Research

The end of the road for rituximab?

We reported last year the disappointing news that preliminary results from the Norwegian randomised trial of rituximab were not showing any clinical benefit of the drug in people with ME/CFS.

This was doubly disappointing for us at ME Research UK because we had recently awarded a grant to Prof. David Patrick at the University of British Columbia to use data from the trial to develop an immunosignature predicting individuals who would respond to the treatment. We jointly made the decision not to proceed with this study since, in these trial participants at least, there would be nothing to show.

The final results of the randomised trial have now been published in the Annals of Internal Medicine, and, unfortunately, they confirm initial indications that: “B-cell depletion using several infusions of rituximab over 12 months was not associated with clinical improvement in patients with ME/CFS.”

We do not have access to the full publication, but the abstract is available on the journal’s website, and the basic results of the trial are as follows.

Rituximab is an antibody that attacks B-cells, and has been used to treat some cancers and autoimmune disorders. Following promising results in patients with ME/CFS, a randomised, placebo-controlled trial of rituximab was started in 2014 at five centres in Norway.

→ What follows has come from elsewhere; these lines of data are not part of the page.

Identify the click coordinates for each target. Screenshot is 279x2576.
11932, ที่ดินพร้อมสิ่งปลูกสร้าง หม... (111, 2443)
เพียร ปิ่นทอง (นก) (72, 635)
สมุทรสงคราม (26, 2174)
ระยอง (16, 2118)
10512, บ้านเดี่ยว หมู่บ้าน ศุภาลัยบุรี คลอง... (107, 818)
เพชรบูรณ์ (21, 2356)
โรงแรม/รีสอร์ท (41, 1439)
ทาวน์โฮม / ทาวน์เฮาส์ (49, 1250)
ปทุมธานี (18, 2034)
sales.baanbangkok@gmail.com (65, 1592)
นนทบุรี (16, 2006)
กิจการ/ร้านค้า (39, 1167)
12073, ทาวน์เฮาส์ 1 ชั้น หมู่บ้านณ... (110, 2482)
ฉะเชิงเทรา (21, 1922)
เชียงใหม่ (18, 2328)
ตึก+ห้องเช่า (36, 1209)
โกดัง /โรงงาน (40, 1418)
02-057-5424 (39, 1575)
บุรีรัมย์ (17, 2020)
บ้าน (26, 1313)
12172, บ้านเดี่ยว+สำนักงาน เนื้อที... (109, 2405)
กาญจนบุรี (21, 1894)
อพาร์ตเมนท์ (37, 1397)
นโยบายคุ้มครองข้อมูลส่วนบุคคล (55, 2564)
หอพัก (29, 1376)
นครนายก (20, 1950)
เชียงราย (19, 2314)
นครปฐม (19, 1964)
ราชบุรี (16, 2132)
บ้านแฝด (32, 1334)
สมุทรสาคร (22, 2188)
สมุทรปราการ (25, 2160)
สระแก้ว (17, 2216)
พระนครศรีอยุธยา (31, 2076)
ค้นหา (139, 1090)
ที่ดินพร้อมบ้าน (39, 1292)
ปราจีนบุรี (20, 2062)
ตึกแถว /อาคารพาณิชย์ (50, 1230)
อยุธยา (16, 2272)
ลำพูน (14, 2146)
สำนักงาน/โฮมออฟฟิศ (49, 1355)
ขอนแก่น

One hundred and fifty-one adult patients with ME/CFS (defined according to the Canadian consensus criteria) were treated with either rituximab or placebo. A total of six infusions of the drug were delivered over the course of 12 months, and participants were assessed by measuring their fatigue score during treatment and for 12 months thereafter.

A response to treatment was defined as a fatigue score of 4.5 or greater for at least eight consecutive weeks. This fatigue score was presumably the same as that used in the investigators’ previous trials, and based on the average of four self-reported symptoms: fatigue, post-exertional exhaustion, need for rest, and daily functioning. The scale ranges from 0 (major worsening) to 6 (major improvement), so a fatigue score of 4.5 or greater indicates a slight, moderate or major improvement in symptoms.

Based on this definition, 26.0% of patients who received rituximab achieved a treatment response, compared with 35.1% of those on placebo, and the difference between the treatment groups was not statistically significant.

There were also no differences between the treatment groups in the fatigue scores over 24 months, nor in secondary outcomes including self-reported function, physical activity, and scores on the Short Form-36 Health Survey and Fatigue Severity Scale.

As we said previously, this is particularly disappointing as rituximab has been one of the greatest hopes in recent years for an effective treatment for ME/CFS. It remains to be seen exactly what this means for rituximab, as far as ME/CFS is concerned, and for our understanding of the pathophysiology of the illness.

In the paper, the lead investigator, Dr Øystein Fluge, and his colleagues conclude that: “The lack of clinical effect of B-cell depletion in this trial weakens the case for an important role of B lymphocytes in ME/CFS but does not exclude an immunologic basis.”

If this is the end of the road for rituximab, let us hope that it just stimulates further research into other aspects of immunity in ME/CFS, like the studies we are currently funding in Vermont, Alabama, Newcastle, and Berlin.